[THE TASKS]
a - In the forum thread about LED resistors, what footprint does the edit note give for the LEDs mentioned earlier?
b - Arrange the listing as a numbered list, starting with the line containing "You are a computer-use agent." and going on through the end of the listing. Skip blank lines and leave out the pictures.

==== PASSAGE PROVIDED ====

A standard EE does it so:
1. Vcc is 3V3
2. my LED lits fine at I=1.0mA
3. My LED is red, red LEDs have Vf=1.5V (for example)
4. R = (Vcc - Vf) / I = (3.3 - 1.5) / 0.001 = 1800 ohm = 1k8
I do not understand who recommends to use 20mA current through an LED today (when used for indication purpose).. We used 20mA currents 40y ago. Today's LEDs lit fine at 300uA.. Unless you going to cut the steel with your LED gun

That's just what people want to do

I spent some time getting the right combination of LED and resistor for my LED boards to get the LEDs as bright as possible, because that's what people wanted.  Now you can hardly look at the red and blue LEDs without searing your retinas, and people love them.  The LEDs I use have a "rated" forward current of 20mA, an absolute maximum of 30mA.  At If=20mA they're 150mcd.

That's not a patch on the white right-angle LEDs I use.  1300mcd at If=20mA.  Three of them at 20mA (4V Vf each) will light the entire room.  Just with a single one by itself you can't look straight at it.  And if I were to pulse them I could run at up to 100mA with a 1/10 duty cycle.  I haven't done that yet to see how insane they are, but I'll bet they hurt.

So yes, running at lower than the "rated" current is usually pretty bright anyway.  People just "assume" 20mA as most LEDs have their visual data quoted at If=20mA.

Edit: Oh, all those LEDs I spoke of above are all 0805 SMD footprint.

pito

#17
Feb 25, 2013, 10:43 pmLast Edit: Feb 25, 2013, 11:00 pm by pito Reason: 1
@majenko: frankly, the first thing I do with my lovely boards I am getting from ie. ebay or from MCU vendors (kits) is - I replace those 270 and 330ohm resistors they are using because they saw it on a schematics from 1973 with such values, or, somebody told them "an LED needs 20mA"..
I did few measurements in past with a bunch of 3mm dia and 0805 smd LEDs and most of them lit fine (so you can watch the board without sunglasses) at 100-300uA (microamps). I am using 2k2-4k7 resistors with any color..  ]

majenko

#18
Feb 25, 2013, 11:04 pm
That's pretty high...  I have traditionally used 1K with LEDs when just messing around, or 470? if I want them bright - mainly because I have thousands of those in ?W kicking around doing nothing.  On boards though I tend to use lower values (usually whatever I have nearby spare on a 4 element array) as kids love the bright lights... It appeals to their simple natures.  And some of my projects demand incredible brightness, as the LEDs are the main feature of it...

pito

#19
Feb 25, 2013, 11:12 pm
Quote
as the LEDs are the main feature of it.

yea, by DUE controlled 2Watts LED lightsaber

majenko

#20
Feb 25, 2013, 11:18 pm

Quote
as the LEDs are the main feature of it.

yea, by DUE controlled 2Watts LED lightsaber

Close... The PIC32 controlled Tron Disc.

==== DATA TO PROCESS ====

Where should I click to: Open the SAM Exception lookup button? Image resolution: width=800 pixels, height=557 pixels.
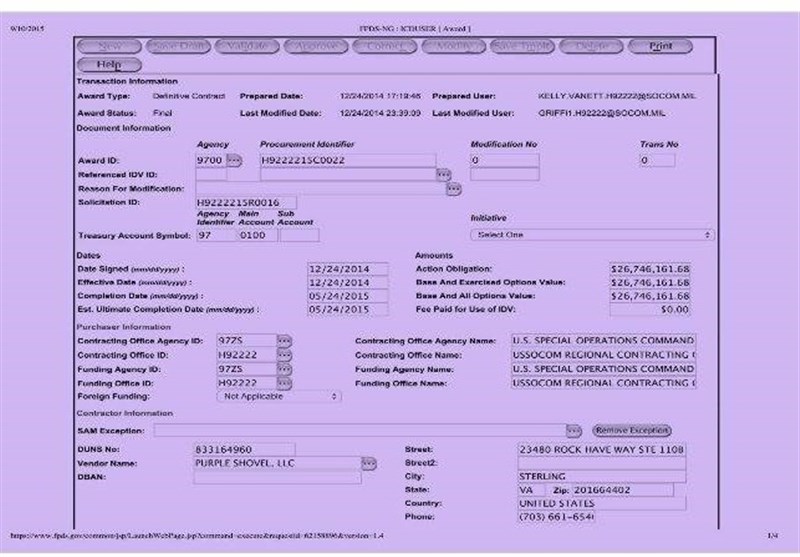tap(573, 430)
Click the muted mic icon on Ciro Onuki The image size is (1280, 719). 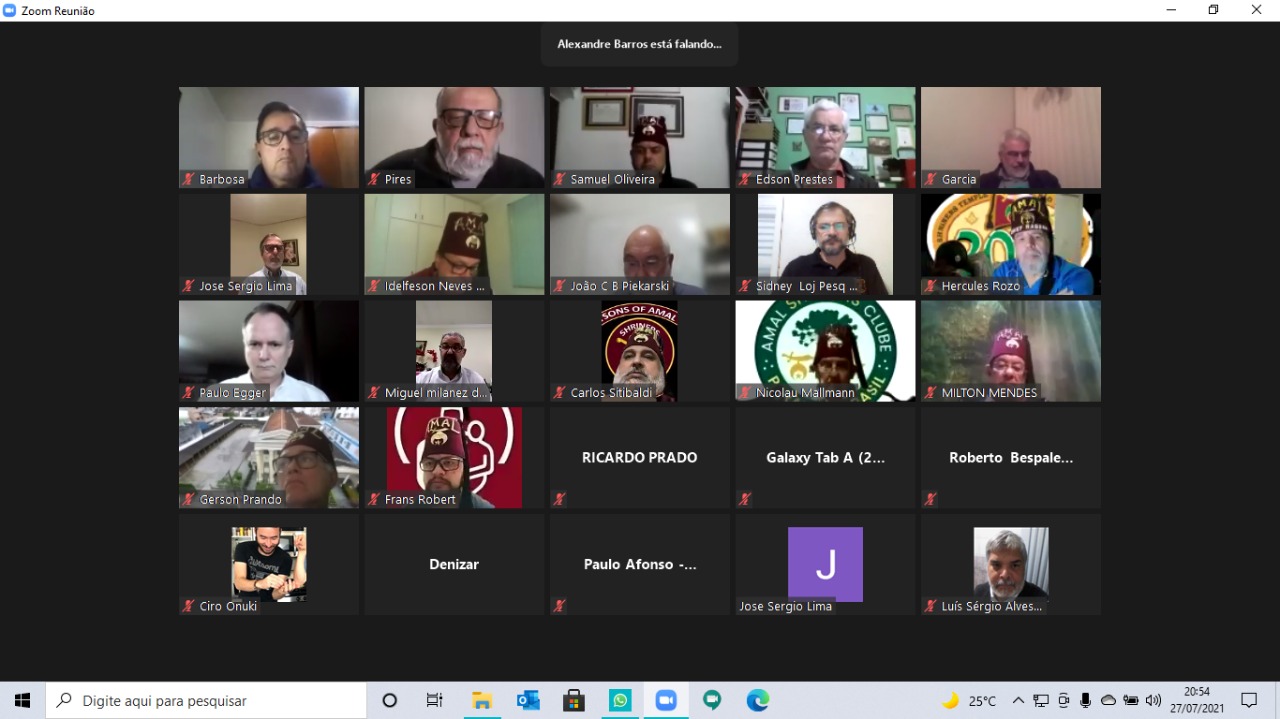(x=188, y=606)
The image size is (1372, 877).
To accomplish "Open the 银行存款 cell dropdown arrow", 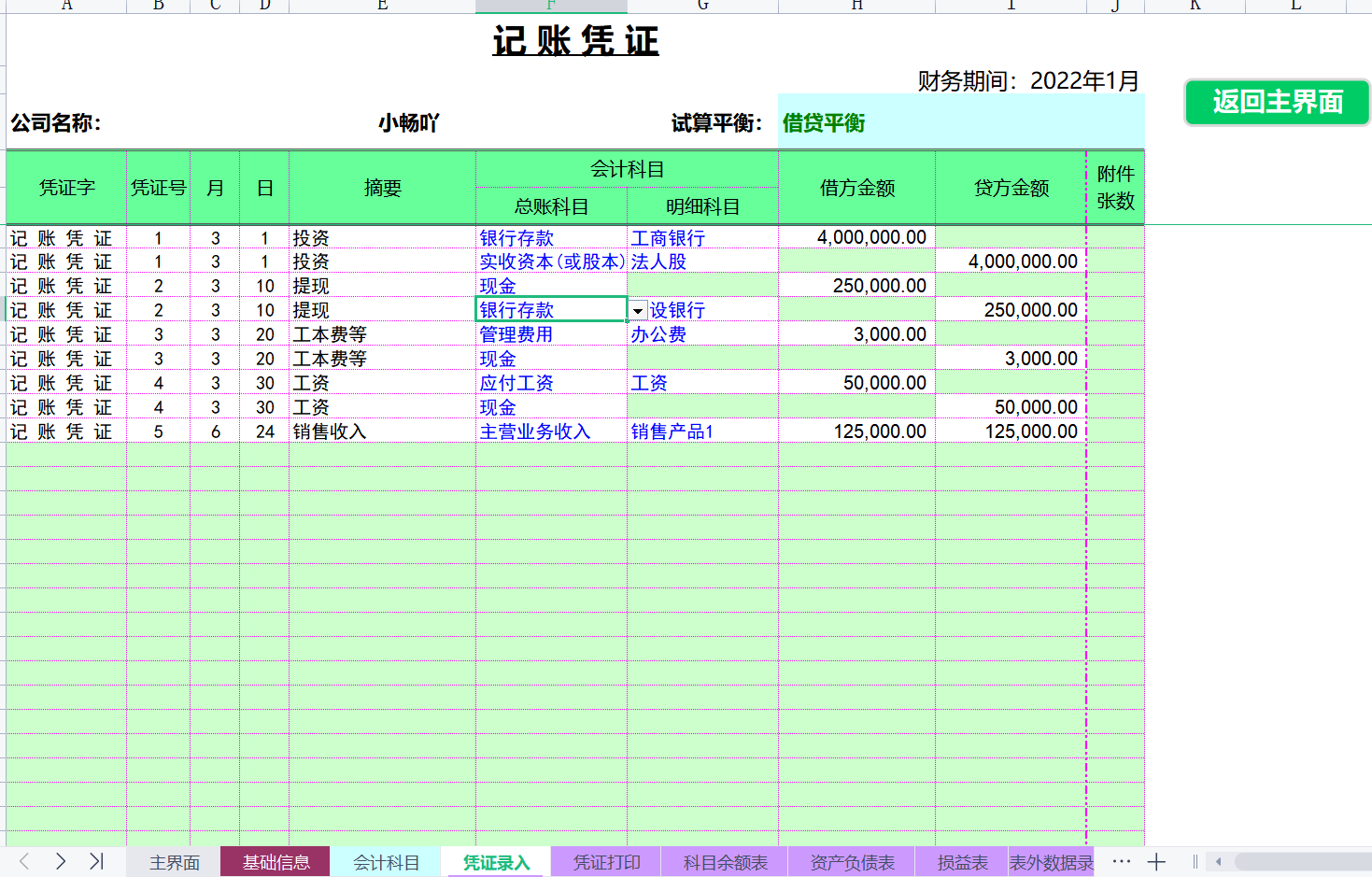I will coord(637,309).
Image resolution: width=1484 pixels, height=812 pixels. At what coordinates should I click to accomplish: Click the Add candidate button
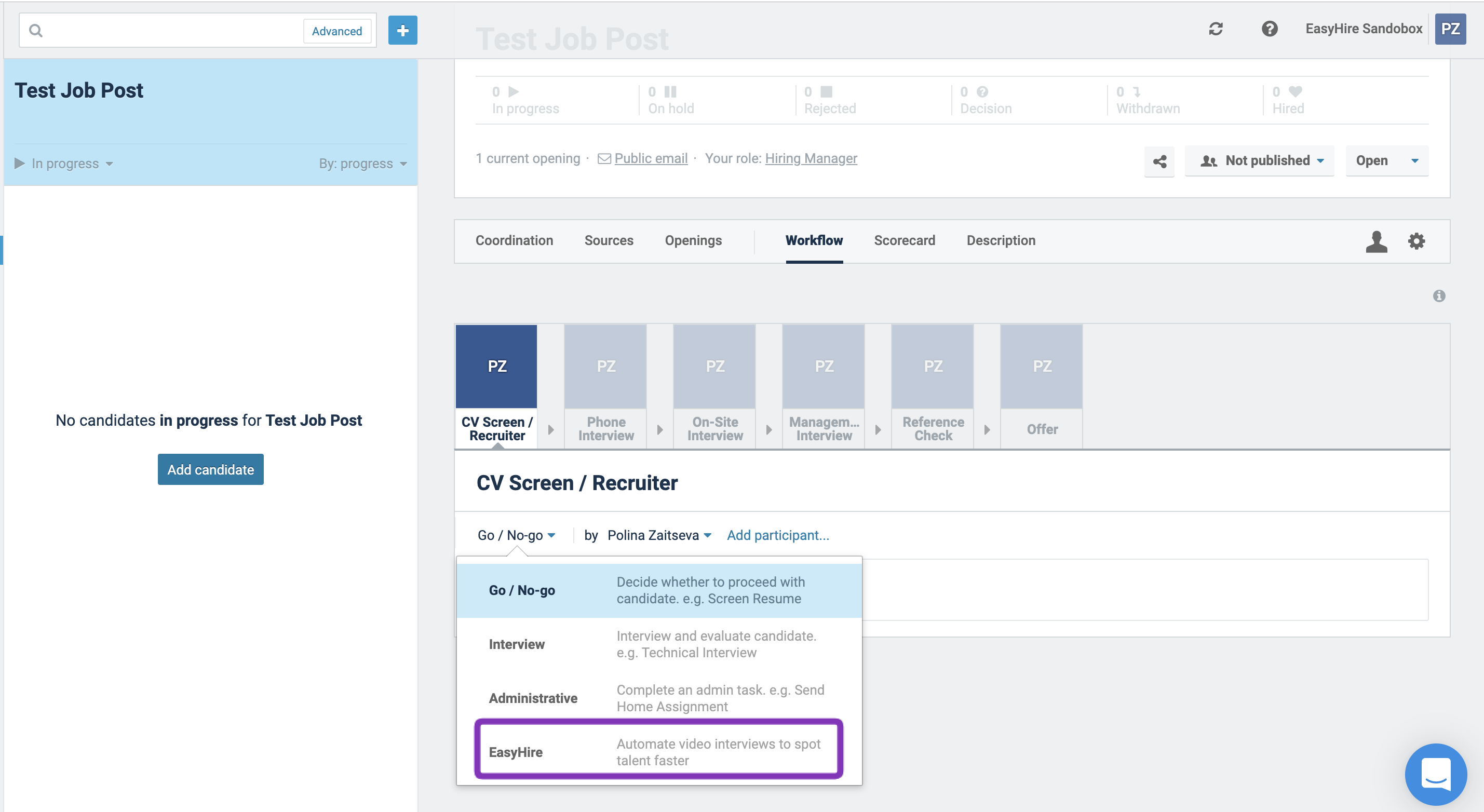click(x=210, y=469)
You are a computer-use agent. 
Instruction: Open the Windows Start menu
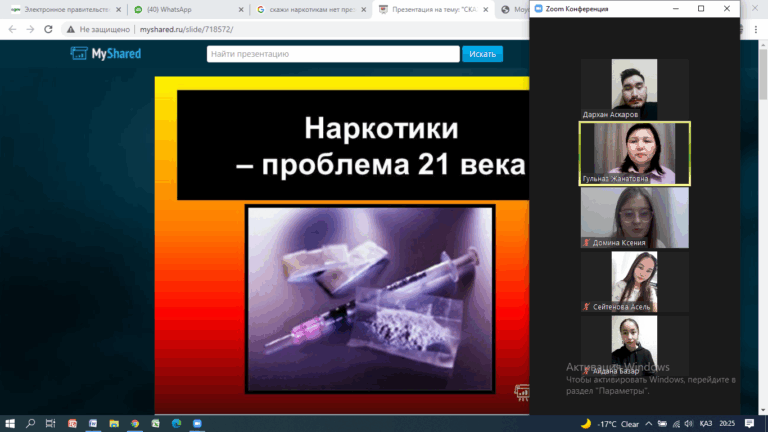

====

[THE RESULTS]
a - 0805 SMD

b -
1. You are a computer-use agent. 
2. Instruction: Open the Windows Start menu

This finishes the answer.